The Sisters of Sion came to Worthing in 1860, and opened the School in 1862, on the present site. Originally the Sisters ran three schools; a convent, which is now the present school; a ‘Poor School’, which was a free school for the orphans that were under the care of the Sisters and for local children whose parents could not afford to pay for their education; and St. Elizabeth’s, which was a fee-paying school, situated in Crescent Road which took boys up to age 8 and girls up to school-leaving age.

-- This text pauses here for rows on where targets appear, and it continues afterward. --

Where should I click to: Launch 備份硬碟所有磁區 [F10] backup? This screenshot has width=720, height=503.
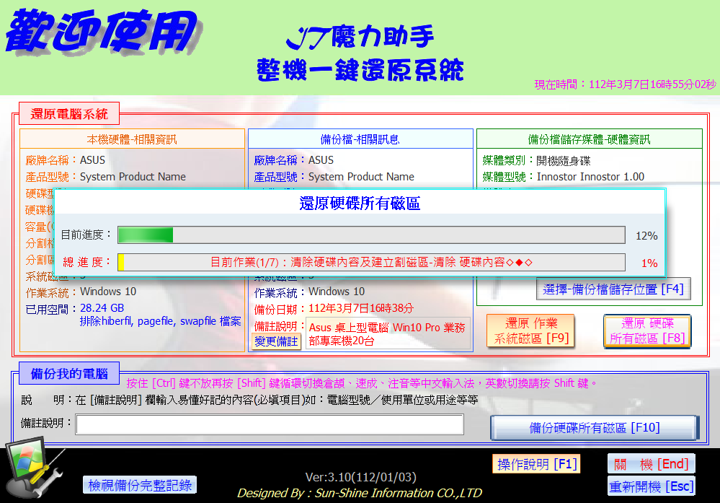tap(594, 428)
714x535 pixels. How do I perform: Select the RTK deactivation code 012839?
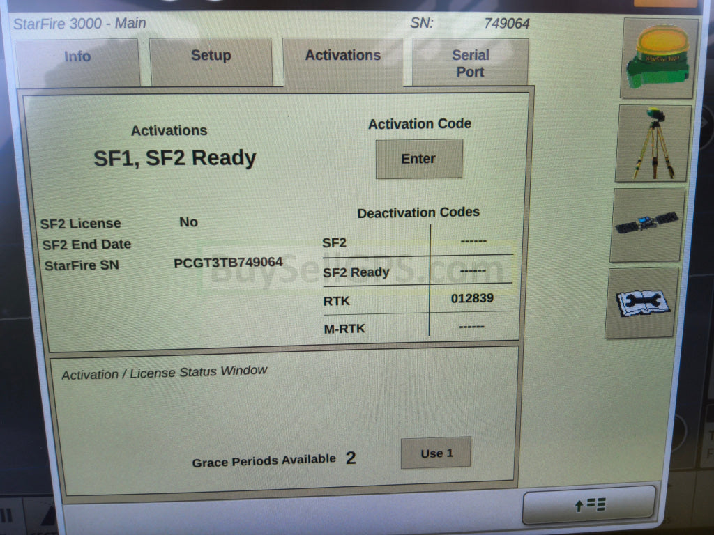(472, 299)
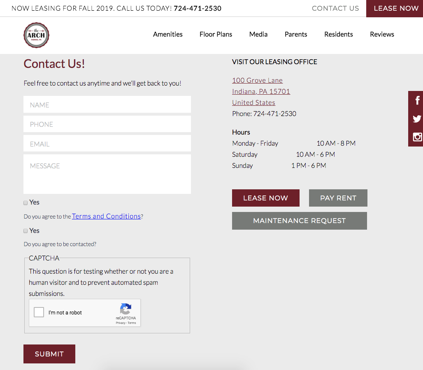
Task: Go to the Media menu item
Action: click(x=258, y=34)
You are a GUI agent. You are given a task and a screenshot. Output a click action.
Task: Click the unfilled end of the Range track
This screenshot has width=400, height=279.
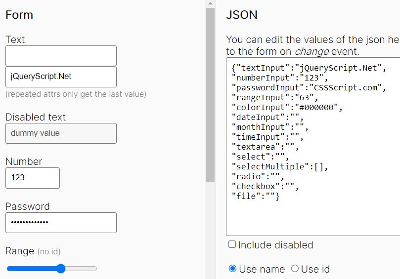point(81,269)
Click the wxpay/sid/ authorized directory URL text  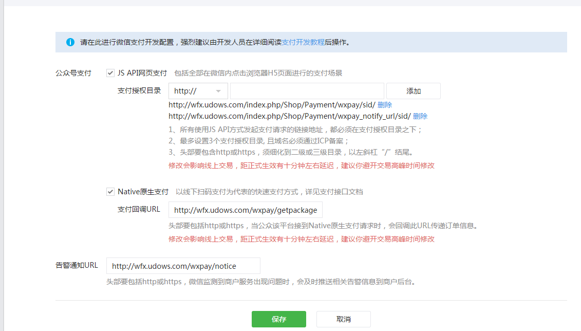click(x=272, y=105)
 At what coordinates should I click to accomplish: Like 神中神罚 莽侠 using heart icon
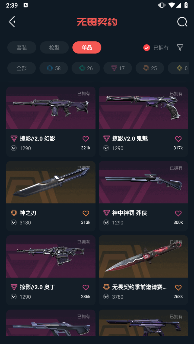tap(178, 213)
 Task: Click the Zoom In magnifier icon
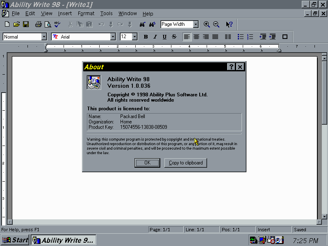pyautogui.click(x=207, y=25)
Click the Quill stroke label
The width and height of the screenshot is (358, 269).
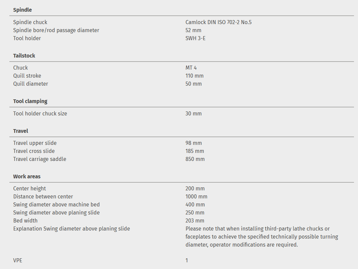coord(27,76)
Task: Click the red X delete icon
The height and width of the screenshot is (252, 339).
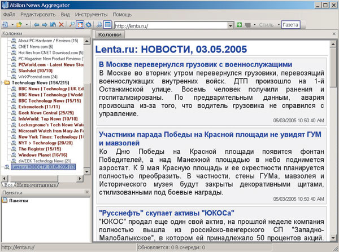Action: pyautogui.click(x=60, y=25)
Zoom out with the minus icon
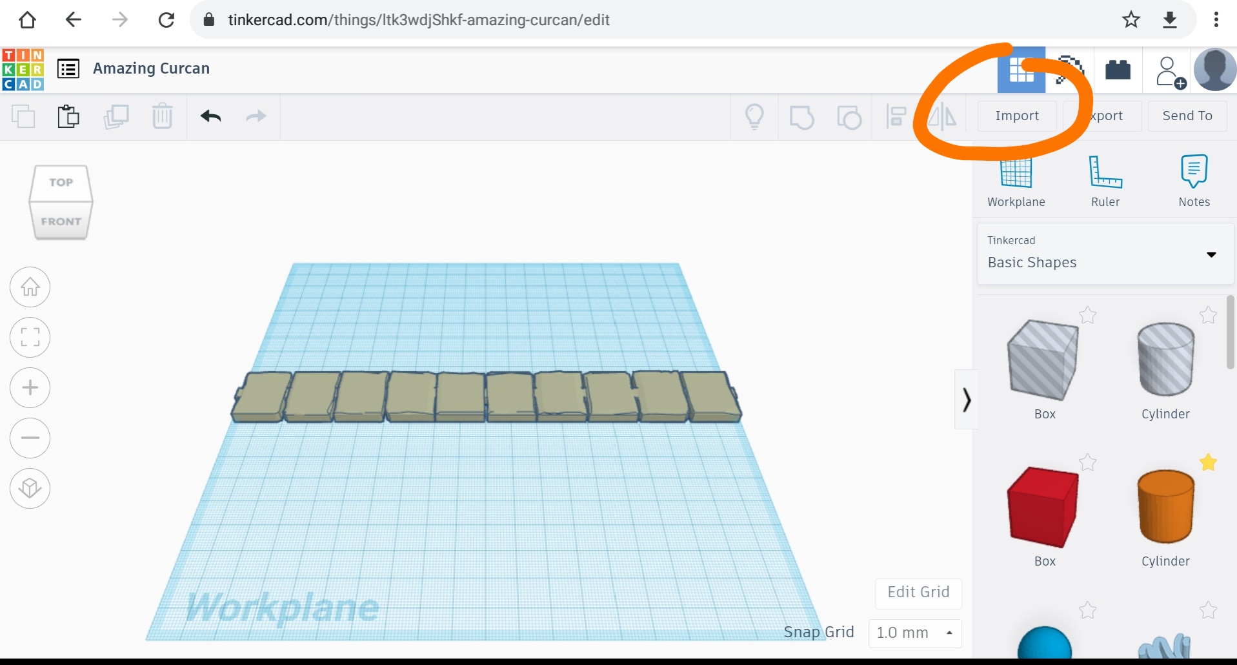Viewport: 1237px width, 665px height. click(30, 438)
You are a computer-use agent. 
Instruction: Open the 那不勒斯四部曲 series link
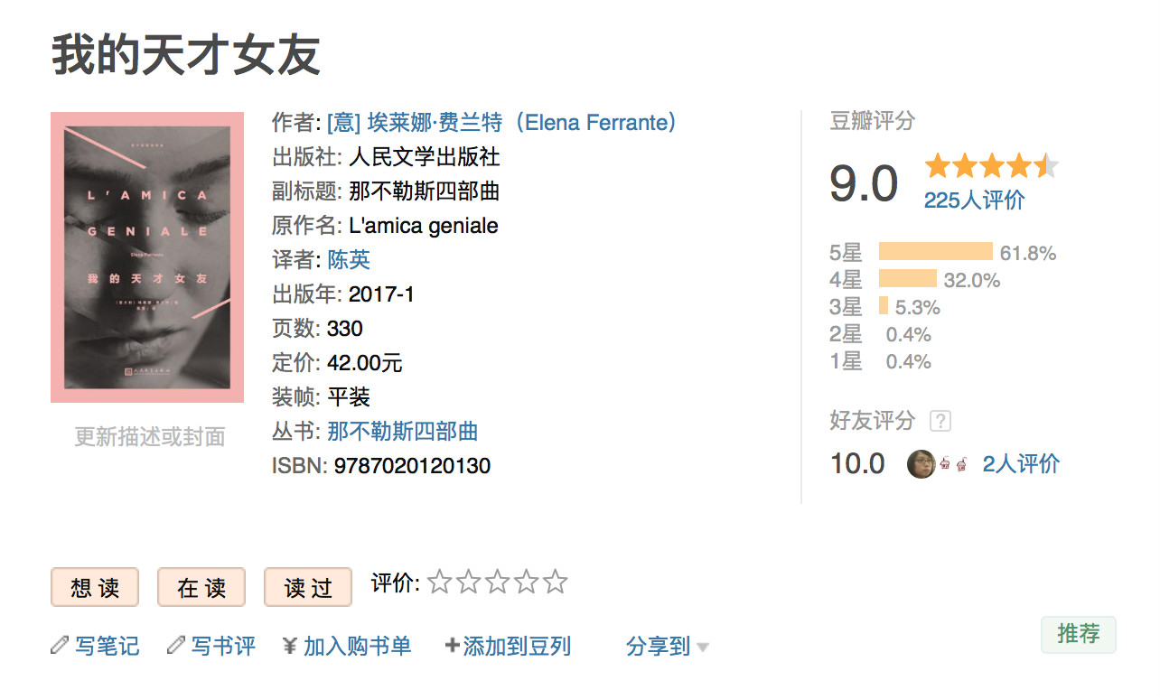[403, 432]
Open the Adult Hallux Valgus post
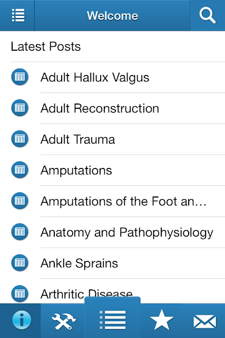 [118, 78]
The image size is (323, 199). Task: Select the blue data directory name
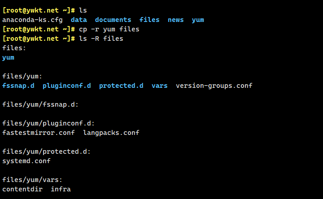(79, 20)
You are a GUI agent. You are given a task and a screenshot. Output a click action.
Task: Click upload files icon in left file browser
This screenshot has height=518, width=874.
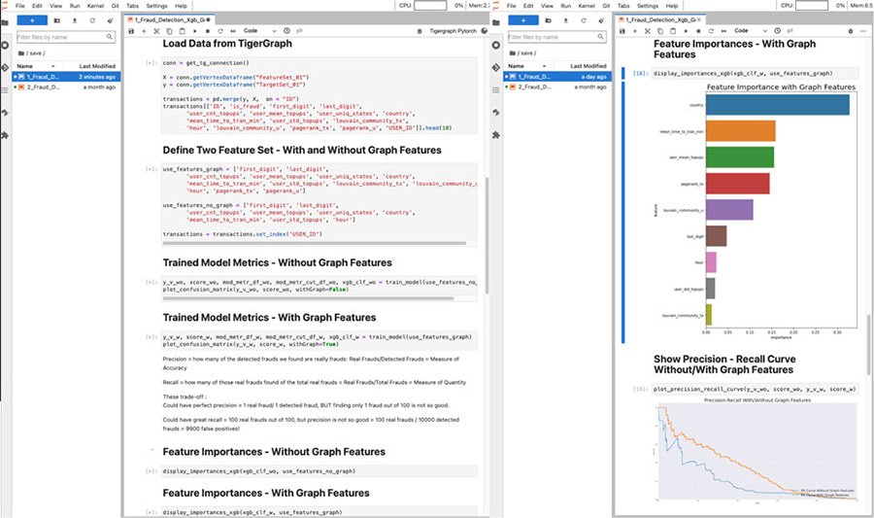76,19
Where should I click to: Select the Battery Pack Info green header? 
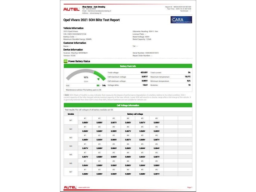point(128,66)
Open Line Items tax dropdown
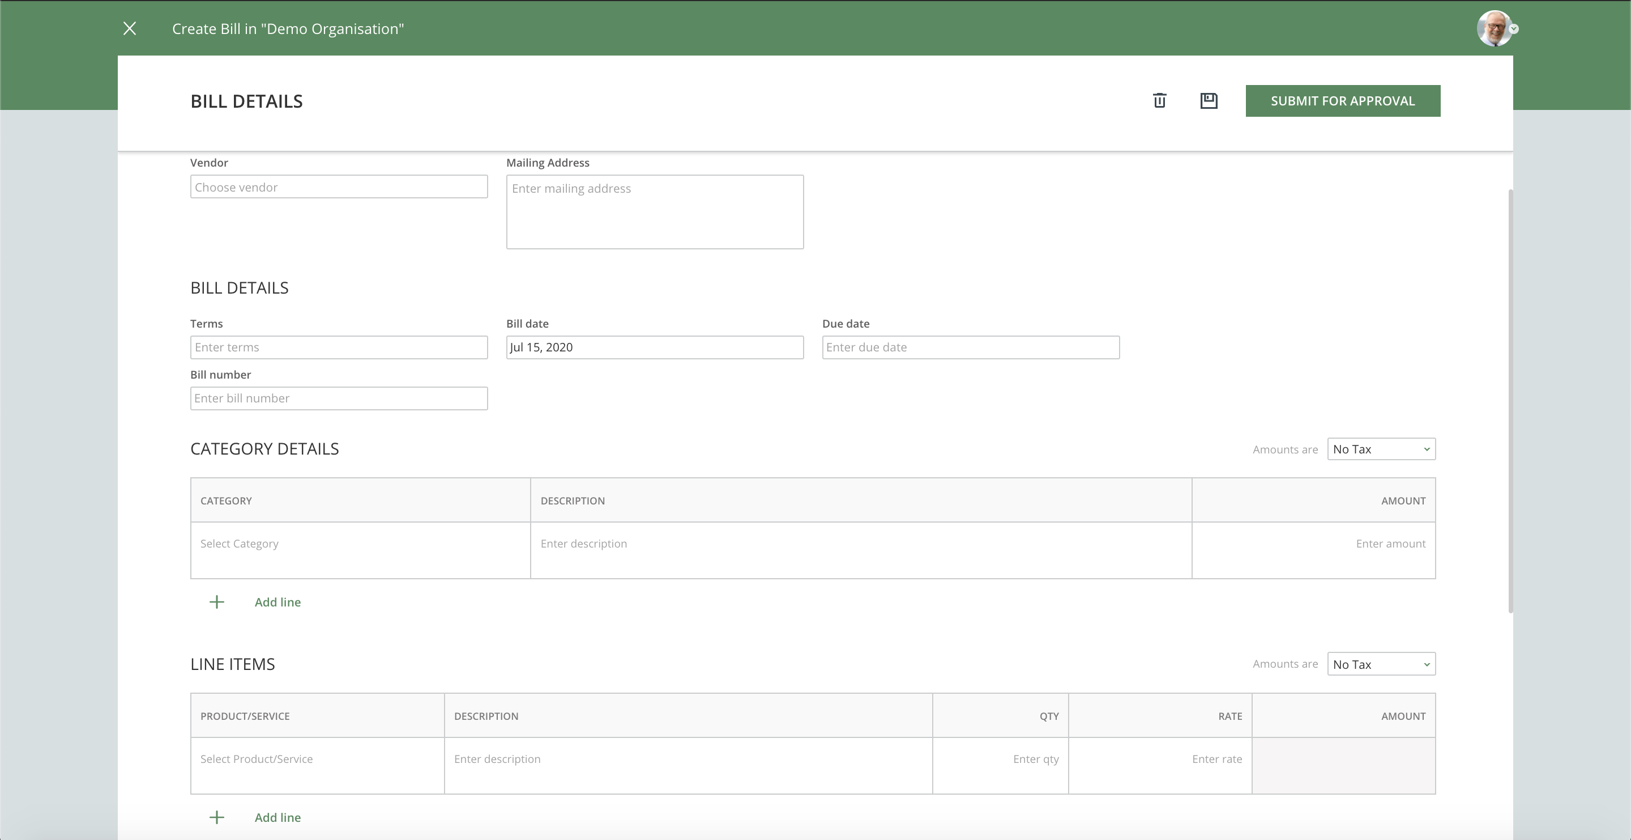Screen dimensions: 1631x840 pos(1380,664)

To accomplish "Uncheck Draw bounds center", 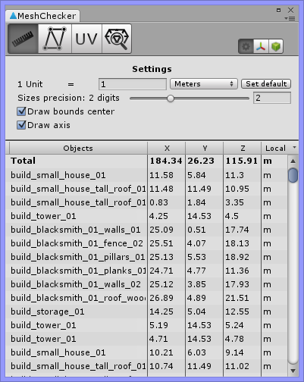I will tap(21, 111).
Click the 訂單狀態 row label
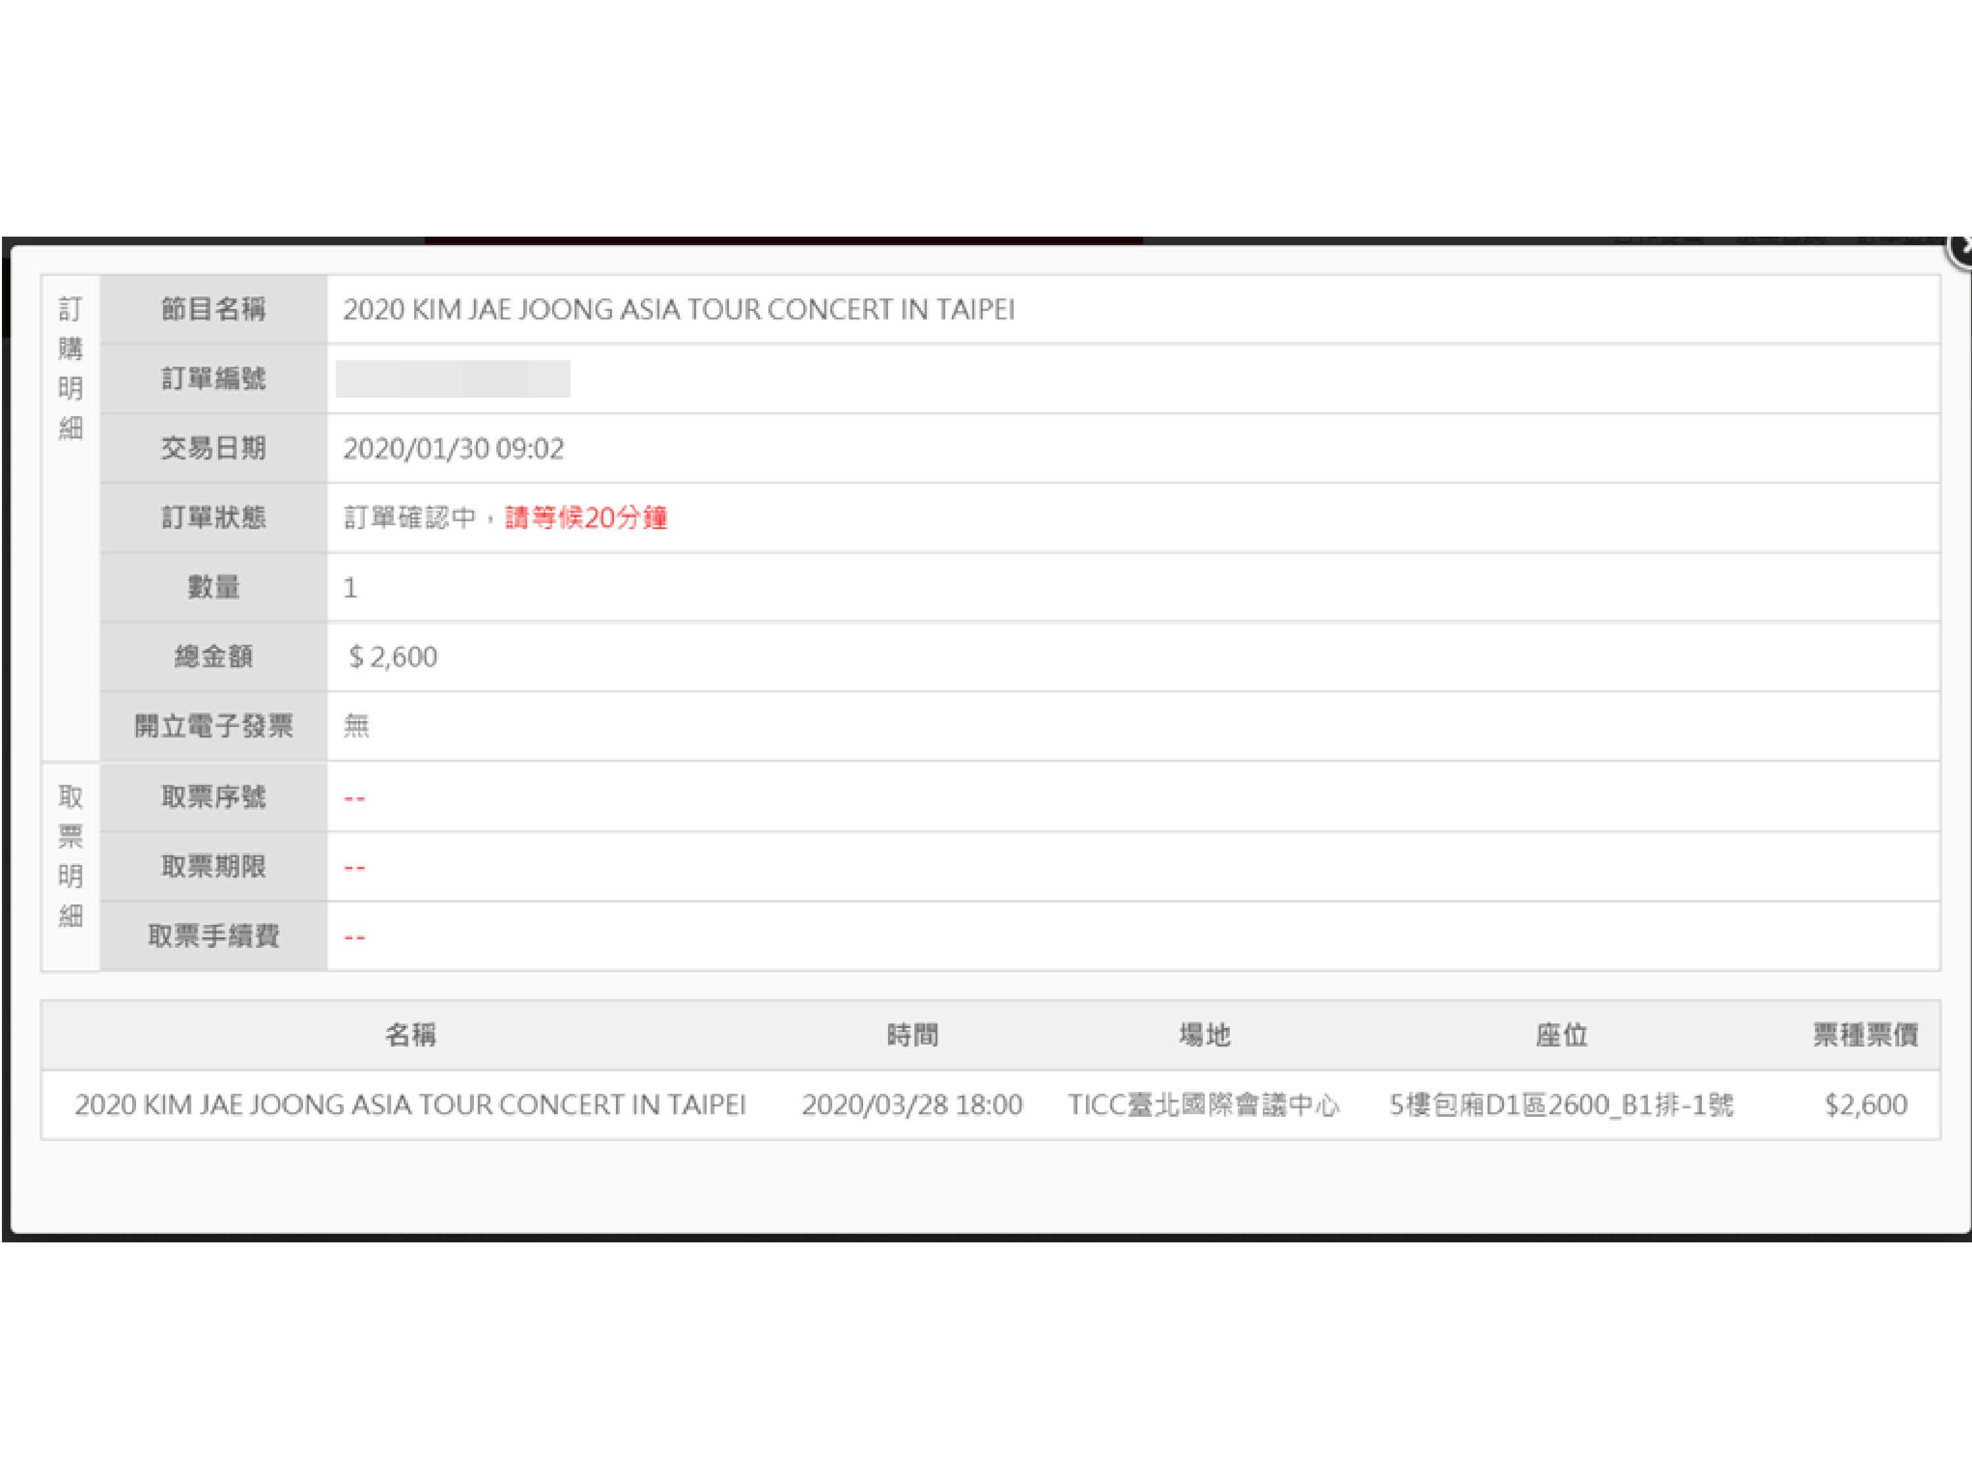The width and height of the screenshot is (1972, 1479). click(x=213, y=518)
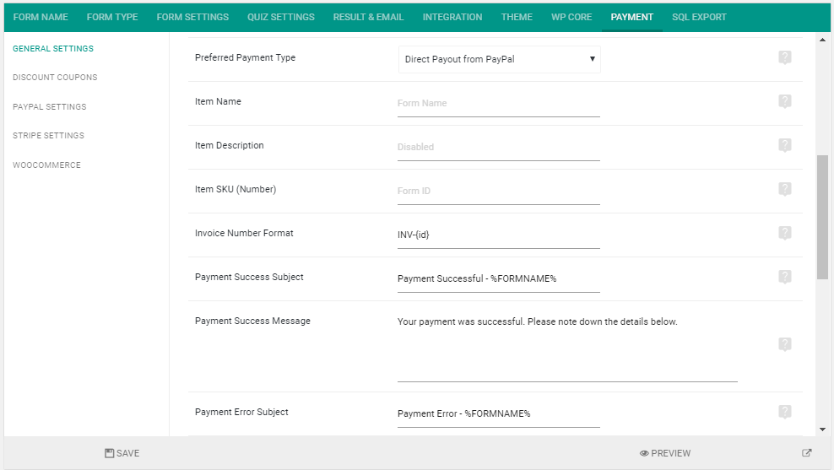This screenshot has width=834, height=470.
Task: Open external link icon in bottom bar
Action: coord(807,453)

Our Lady of Sion was originally a convent school, taught by the Sisters, but for many years has had lay teachers as well as the Sisters. The last teaching Sister retired in 1999. The School is a Catholic Foundation but has always opened its doors to, and welcomed pupils from, all faiths.Father Theodore and Father Alphonse had a great love for the poor. Whenever they founded a Sion School they established an orphanage or a workshop for disadvantaged children. Education was always been important to them, and they and the Sisters worked to break down prejudice between Christians and Jews and build up understanding. Religious tolerance and understanding is still an important principal within the School. Our Lady of Sion has always welcomed pupils of all faiths, and respect for other beliefs and cultures is an important part of the School’s philosophy.